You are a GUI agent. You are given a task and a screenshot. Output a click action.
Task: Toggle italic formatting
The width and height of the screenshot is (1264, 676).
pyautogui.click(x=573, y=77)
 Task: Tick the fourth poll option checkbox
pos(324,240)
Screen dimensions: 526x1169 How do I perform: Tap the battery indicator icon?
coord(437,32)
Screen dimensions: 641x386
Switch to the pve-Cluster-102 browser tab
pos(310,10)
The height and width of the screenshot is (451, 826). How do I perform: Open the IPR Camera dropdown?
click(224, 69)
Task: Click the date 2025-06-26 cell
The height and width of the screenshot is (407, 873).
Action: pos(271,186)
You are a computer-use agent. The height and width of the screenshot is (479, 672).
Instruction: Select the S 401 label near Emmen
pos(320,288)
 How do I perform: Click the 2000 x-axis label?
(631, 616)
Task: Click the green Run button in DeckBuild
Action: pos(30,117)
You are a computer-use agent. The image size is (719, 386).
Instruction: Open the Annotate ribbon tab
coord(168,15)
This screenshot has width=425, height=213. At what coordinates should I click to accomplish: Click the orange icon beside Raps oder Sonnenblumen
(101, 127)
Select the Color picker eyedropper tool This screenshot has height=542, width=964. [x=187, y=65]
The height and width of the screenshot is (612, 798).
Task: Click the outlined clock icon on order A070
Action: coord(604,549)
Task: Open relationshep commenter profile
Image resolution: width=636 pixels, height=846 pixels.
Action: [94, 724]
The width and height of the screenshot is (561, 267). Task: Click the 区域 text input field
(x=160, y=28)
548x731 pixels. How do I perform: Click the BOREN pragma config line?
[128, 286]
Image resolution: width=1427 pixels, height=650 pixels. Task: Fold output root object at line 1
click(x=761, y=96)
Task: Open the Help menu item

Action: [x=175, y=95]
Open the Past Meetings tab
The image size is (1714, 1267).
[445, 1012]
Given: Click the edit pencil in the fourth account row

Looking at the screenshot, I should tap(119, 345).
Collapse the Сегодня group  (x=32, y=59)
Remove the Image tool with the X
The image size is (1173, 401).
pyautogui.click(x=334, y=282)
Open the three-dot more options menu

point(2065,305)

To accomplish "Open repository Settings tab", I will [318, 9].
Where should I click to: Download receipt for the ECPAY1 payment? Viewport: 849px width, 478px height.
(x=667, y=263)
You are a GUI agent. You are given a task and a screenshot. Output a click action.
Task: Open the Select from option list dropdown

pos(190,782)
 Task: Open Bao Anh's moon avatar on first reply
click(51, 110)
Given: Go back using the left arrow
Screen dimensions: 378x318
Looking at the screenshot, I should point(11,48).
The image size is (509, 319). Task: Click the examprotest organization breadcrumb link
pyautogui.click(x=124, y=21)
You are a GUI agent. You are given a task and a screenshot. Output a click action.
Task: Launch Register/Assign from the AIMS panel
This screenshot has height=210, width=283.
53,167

Exercise brief: Return the rows from the line containing "Task: Tick the fourth poll option checkbox" through the line containing "Action: coord(604,549)", both included, reproducing each line without any change.

Final answer:
 Task: Tick the fourth poll option checkbox
pos(324,240)
Screen dimensions: 526x1169 How do I perform: Tap the battery indicator icon?
coord(437,32)
Screen dimensions: 641x386
Switch to the pve-Cluster-102 browser tab
pos(310,10)
The height and width of the screenshot is (451, 826). How do I perform: Open the IPR Camera dropdown?
click(224, 69)
Task: Click the date 2025-06-26 cell
The height and width of the screenshot is (407, 873).
Action: pos(271,186)
You are a computer-use agent. The height and width of the screenshot is (479, 672).
Instruction: Select the S 401 label near Emmen
pos(320,288)
 How do I perform: Click the 2000 x-axis label?
(631, 616)
Task: Click the green Run button in DeckBuild
Action: pos(30,117)
You are a computer-use agent. The image size is (719, 386).
Instruction: Open the Annotate ribbon tab
coord(168,15)
This screenshot has width=425, height=213. At what coordinates should I click to accomplish: Click the orange icon beside Raps oder Sonnenblumen
(101, 127)
Select the Color picker eyedropper tool This screenshot has height=542, width=964. [x=187, y=65]
The height and width of the screenshot is (612, 798).
Task: Click the outlined clock icon on order A070
Action: coord(604,549)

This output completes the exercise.